If Tuleja started work on this book a decade later, in the mid-90s rather than the mid-80s, he would have used the Internet at least somewhat. If he started it any time this century, the Internet would have been his first and probably primary research tool: even books are accessible through Google Books, vastly more accessible except for a few rare cases of researchers who have direct access to major un-digitized repositories. (And I'm not clear on how many of those there are, either -- researchers or repositories.) But he worked on this in the '80s, and so there's a big list of books in the back that he consulted, and we can be pretty sure that list is basically comprehensive.
Tuleja also consulted his own deeply ingrained cultural biases, which is clear from every line of his book. I don't know him at all, but my guess is that he's an old-school Northeastern Brahmin -- I'd bet on "Boston," if I had the money to spare -- who was in his grumpy middle years when this book was published.
Because, frankly, Curious Customs is full of bullshit: not just "this is the story, but historians tend to doubt it" bullshit, but pure "I am an expert and I am telling you the truth because I know these things" bullshit, including lots of times where the things Tuleja cites or glancingly mentions blow holes in his preferred explanations. I won't say it's all bullshit -- Tuleja gets things right, or as right as it's possible to be on messy issues of popular or cultural history, at least half of the time.
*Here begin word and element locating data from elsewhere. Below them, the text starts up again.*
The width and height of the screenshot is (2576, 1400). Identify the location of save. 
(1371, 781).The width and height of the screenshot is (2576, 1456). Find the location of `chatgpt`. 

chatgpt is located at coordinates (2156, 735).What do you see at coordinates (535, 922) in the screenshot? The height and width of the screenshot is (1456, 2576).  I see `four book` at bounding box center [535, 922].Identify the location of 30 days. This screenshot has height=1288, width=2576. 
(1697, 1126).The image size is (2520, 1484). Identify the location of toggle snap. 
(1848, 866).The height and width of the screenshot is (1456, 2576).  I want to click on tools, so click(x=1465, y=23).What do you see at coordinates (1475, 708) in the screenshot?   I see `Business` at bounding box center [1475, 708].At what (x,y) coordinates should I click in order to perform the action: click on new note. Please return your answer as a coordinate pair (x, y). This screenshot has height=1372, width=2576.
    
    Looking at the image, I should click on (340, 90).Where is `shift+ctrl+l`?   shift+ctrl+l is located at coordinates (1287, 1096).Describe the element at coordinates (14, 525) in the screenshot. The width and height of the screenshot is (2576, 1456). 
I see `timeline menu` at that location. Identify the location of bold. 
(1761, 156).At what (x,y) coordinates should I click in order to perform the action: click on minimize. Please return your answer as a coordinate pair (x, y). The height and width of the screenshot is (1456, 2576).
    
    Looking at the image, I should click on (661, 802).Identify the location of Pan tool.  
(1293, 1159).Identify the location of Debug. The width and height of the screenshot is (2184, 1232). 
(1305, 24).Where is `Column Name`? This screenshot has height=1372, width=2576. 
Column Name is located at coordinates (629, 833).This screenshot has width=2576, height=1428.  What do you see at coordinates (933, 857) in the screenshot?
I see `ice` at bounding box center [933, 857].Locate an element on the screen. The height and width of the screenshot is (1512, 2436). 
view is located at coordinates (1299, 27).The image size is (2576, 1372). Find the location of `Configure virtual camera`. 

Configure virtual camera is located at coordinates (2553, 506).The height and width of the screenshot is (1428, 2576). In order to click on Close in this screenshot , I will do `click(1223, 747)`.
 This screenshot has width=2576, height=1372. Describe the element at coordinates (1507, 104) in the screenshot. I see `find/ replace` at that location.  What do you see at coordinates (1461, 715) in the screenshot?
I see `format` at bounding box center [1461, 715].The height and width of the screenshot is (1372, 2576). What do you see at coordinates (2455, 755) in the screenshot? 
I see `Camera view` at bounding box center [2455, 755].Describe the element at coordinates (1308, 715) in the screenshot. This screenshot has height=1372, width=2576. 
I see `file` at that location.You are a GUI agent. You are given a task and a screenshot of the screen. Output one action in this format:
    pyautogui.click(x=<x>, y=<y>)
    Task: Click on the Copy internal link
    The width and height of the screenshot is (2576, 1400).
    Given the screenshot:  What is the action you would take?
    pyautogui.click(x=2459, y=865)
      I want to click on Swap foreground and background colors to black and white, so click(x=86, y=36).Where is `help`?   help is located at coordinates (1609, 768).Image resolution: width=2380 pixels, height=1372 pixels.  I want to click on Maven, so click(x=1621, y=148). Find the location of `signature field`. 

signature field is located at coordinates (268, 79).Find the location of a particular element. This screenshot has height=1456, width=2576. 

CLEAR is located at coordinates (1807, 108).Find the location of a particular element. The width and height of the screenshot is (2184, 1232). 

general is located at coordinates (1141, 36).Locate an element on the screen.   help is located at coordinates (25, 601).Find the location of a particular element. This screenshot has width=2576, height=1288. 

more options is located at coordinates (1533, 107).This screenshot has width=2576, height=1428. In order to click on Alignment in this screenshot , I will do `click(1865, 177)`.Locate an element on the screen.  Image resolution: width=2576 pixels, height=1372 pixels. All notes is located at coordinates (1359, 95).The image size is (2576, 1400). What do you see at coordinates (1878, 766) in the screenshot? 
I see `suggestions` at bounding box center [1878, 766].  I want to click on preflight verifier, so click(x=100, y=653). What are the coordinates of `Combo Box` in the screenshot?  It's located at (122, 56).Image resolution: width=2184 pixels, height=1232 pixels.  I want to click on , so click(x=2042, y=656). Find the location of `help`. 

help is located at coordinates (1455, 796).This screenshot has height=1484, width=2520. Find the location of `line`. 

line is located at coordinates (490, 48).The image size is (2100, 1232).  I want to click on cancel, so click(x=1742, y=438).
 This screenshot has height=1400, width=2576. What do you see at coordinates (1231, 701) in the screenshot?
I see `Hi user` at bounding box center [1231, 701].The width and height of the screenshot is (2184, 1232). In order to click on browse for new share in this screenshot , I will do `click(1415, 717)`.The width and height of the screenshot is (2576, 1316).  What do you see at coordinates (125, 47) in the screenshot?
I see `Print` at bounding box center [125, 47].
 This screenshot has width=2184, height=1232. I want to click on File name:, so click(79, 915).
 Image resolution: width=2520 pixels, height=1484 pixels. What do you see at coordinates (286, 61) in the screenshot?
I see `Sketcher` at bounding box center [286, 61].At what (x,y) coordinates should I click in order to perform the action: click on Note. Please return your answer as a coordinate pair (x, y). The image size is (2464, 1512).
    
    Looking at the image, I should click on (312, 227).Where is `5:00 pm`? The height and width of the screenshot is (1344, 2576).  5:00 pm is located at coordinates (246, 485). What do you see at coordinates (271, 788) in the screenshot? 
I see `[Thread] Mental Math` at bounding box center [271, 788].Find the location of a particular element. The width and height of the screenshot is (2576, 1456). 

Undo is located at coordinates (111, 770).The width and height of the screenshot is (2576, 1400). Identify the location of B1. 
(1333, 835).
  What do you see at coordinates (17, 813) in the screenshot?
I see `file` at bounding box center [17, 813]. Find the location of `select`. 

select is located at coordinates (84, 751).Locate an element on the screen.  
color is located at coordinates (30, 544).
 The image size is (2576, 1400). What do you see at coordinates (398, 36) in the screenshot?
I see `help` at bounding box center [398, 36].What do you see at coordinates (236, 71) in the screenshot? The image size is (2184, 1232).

But there's a hell of a lot of times where he's clearly just being the grumpy old guy coming down on the side of the story he wants to believe, or the one that fits his obvious biases.
There's also, as I alluded to above, the tropism of liking the good story over the boringly messy truth. Tuleja didn't fall for any of the really obviously wrong stories (like the acronym versions of posh and fuck), but he uses the "must have" construction an awful lot, until the reader can feel Tuleja's hand pressing down on the scales in favor of the deeply dubious explanation that he likes for his own reasons.
This is an annoying book: this is what I'm saying. I'm somewhat surprised that I finished it. Even reading it in bits and pieces in the smallest room of the house meant I was hit with a "he said what?!" once or twice a week.
That's sad because I like books like this, and I think they're becoming scarce. The Internet is a more natural home for random facts -- listicles are a more evolved version of the creatures that fit this particular ecological niche. So it's annoying to see that even in their heyday, they could still be crappy.
I do not recommend Curious Customs, unless you happen to be researching late 20th century mores and accepted wisdom. If you do happen to be researching those things, Tuleja is a treasure trove of assumptions and excluded middles.